REVIEW: Haydn City Life

Posted on June 9, 2009

Robert Beale in Citylife reviews Manchster Camerata’s Haydn collaboration with the BBC Phil

Douglas Boyd   OFFERED the prospect of hearing 11 Haydn symphonies one after the other, as a way of celebrating the great man’s death 200 years ago, the concertgoers of Manchester have, it seems, gone somewhere else. Many of them, anyway.

So the idea of a collaborative festival by Manchester Camerata and the BBC Philharmonic, which looked so neat on paper, has not caught fire in ticket sales.

A pity, because the Philharmonic’s part of it has been really stimulating – and I expect the final two programmes this week, with choral and dramatic music and then The Creation, will bring more bodies in.

Douglas Boyd, conducting the Camerata in the first concert, was committed to the concept, too. He gave us three examples, from the early, middle and late periods of the composer’s oeuvre, each possessing a nickname (usually a good sign with a Haydn symphony). 

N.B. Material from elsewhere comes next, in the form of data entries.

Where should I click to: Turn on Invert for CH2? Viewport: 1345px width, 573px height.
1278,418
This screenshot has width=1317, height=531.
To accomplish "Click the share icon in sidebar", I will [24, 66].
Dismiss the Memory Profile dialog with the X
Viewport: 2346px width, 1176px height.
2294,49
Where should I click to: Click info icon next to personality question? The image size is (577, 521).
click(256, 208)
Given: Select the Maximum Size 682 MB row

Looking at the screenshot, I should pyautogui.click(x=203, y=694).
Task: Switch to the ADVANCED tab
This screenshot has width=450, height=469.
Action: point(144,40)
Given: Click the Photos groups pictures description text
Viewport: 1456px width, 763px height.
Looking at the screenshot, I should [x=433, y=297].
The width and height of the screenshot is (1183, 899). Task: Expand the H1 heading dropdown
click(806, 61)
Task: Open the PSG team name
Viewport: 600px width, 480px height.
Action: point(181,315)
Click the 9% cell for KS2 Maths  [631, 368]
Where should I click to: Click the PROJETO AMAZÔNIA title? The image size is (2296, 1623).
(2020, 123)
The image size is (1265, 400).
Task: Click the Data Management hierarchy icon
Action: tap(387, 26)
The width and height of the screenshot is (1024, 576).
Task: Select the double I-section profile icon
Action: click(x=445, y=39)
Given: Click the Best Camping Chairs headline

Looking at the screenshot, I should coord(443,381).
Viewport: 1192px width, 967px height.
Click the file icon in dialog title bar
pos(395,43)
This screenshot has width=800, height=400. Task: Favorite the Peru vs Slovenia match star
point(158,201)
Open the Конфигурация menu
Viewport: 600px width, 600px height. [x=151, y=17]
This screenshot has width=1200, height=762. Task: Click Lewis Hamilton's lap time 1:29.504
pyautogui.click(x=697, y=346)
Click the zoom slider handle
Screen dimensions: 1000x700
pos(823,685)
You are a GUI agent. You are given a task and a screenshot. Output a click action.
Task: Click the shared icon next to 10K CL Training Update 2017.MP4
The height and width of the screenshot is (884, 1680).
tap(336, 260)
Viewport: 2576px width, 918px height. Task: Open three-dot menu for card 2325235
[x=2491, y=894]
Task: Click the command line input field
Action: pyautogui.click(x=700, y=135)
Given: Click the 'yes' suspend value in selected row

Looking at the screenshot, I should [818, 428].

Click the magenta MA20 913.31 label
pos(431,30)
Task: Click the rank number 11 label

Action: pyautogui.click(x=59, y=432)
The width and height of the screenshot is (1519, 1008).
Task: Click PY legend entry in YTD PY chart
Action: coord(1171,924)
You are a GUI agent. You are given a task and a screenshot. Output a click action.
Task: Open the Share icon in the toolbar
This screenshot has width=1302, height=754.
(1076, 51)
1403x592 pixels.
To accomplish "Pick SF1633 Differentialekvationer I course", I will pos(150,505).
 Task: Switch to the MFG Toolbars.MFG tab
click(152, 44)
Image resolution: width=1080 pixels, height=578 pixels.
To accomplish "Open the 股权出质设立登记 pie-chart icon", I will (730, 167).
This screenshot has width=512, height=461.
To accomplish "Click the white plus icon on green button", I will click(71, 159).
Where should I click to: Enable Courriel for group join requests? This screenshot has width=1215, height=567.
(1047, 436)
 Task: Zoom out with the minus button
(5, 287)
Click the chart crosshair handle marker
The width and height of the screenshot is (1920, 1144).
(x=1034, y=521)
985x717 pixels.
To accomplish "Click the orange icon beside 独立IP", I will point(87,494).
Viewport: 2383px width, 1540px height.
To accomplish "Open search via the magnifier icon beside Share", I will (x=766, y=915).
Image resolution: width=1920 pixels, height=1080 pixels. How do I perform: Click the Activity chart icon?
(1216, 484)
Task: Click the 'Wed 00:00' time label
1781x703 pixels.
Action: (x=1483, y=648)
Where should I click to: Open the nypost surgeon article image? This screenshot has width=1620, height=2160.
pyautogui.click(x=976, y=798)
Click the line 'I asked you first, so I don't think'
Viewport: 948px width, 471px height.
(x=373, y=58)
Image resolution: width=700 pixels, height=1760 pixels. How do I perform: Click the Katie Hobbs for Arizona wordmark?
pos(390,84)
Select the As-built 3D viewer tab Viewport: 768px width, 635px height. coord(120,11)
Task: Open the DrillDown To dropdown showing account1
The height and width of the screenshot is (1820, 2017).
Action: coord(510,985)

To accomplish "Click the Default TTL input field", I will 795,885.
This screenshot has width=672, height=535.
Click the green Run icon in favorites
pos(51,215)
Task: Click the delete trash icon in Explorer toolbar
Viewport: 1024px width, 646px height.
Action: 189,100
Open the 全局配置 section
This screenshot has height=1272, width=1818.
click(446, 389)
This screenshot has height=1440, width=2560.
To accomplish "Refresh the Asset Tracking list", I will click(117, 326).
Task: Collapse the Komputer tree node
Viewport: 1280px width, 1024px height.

The sixth symphony – ‘Le Matin’ – opened with a slightly hazy sunrise but improved much as the birds (the woodwind) began to sing, and allowed several Camerata principals to show off their solo abilities, concluding with all-round fun in its finale.

But the players’ enthusiasm seemed to flag after that (it was a hot evening), and after the inconsequentialities of no. 60 (‘Il Distratto’, based on music for a stage show), no. 103 (‘Drum Roll’) had a leaden tread in several places, not least its minuet.